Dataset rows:
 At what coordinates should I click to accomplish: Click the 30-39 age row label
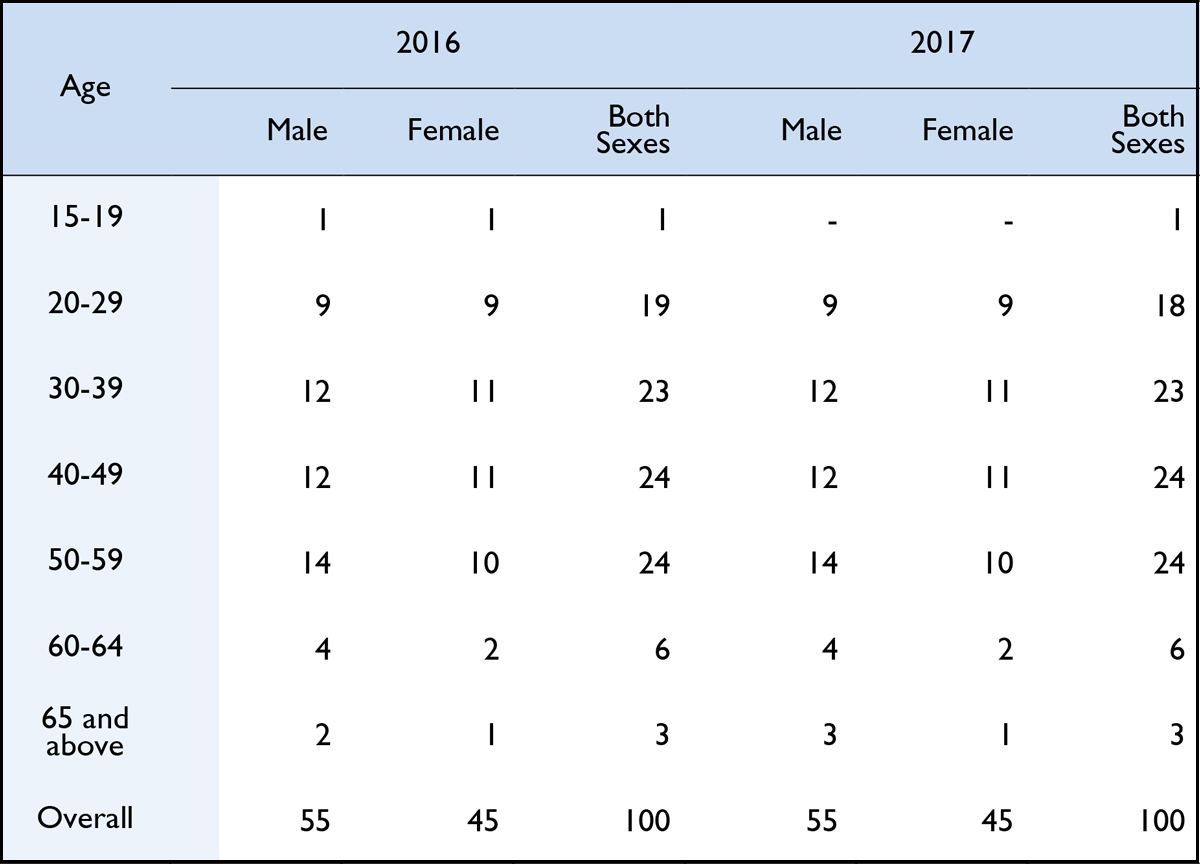(x=85, y=388)
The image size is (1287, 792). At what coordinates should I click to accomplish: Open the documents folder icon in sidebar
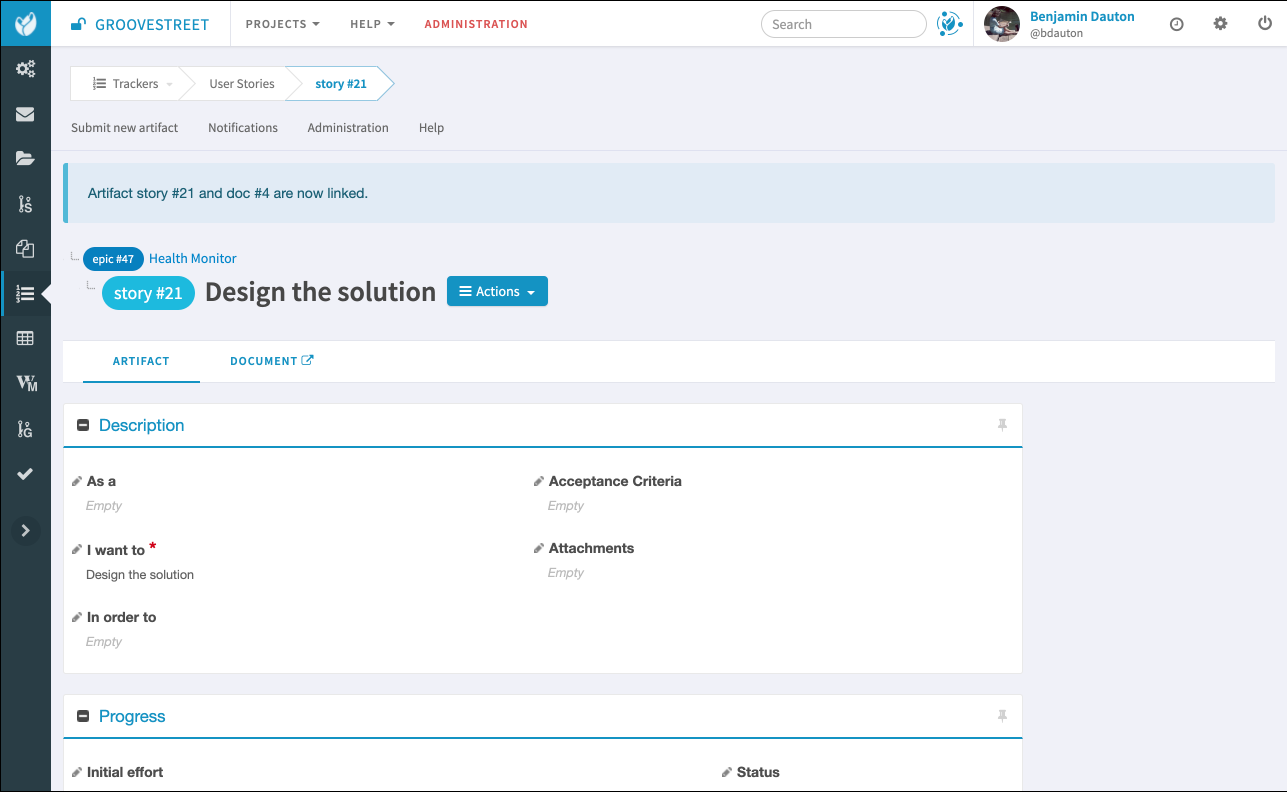click(x=25, y=158)

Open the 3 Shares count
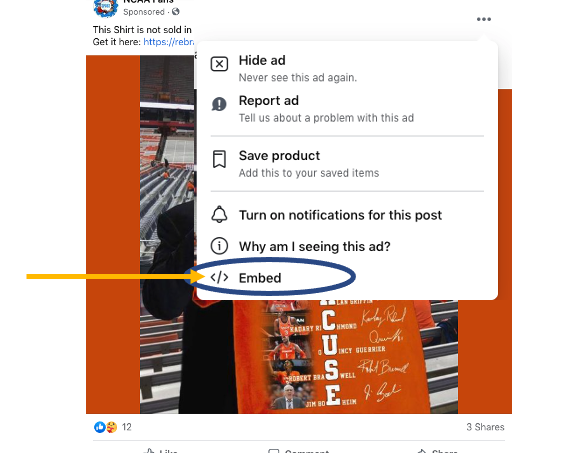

#### Problem to solve
Can you set down every line of the material above word for word, leaving out the pictures?

#### Response to the task
 At what coordinates should I click to accomplish: Click the 30-39 age row label
(x=85, y=388)
The image size is (1287, 792). At what coordinates should I click to accomplish: Open the documents folder icon in sidebar
click(x=25, y=158)

Open the 3 Shares count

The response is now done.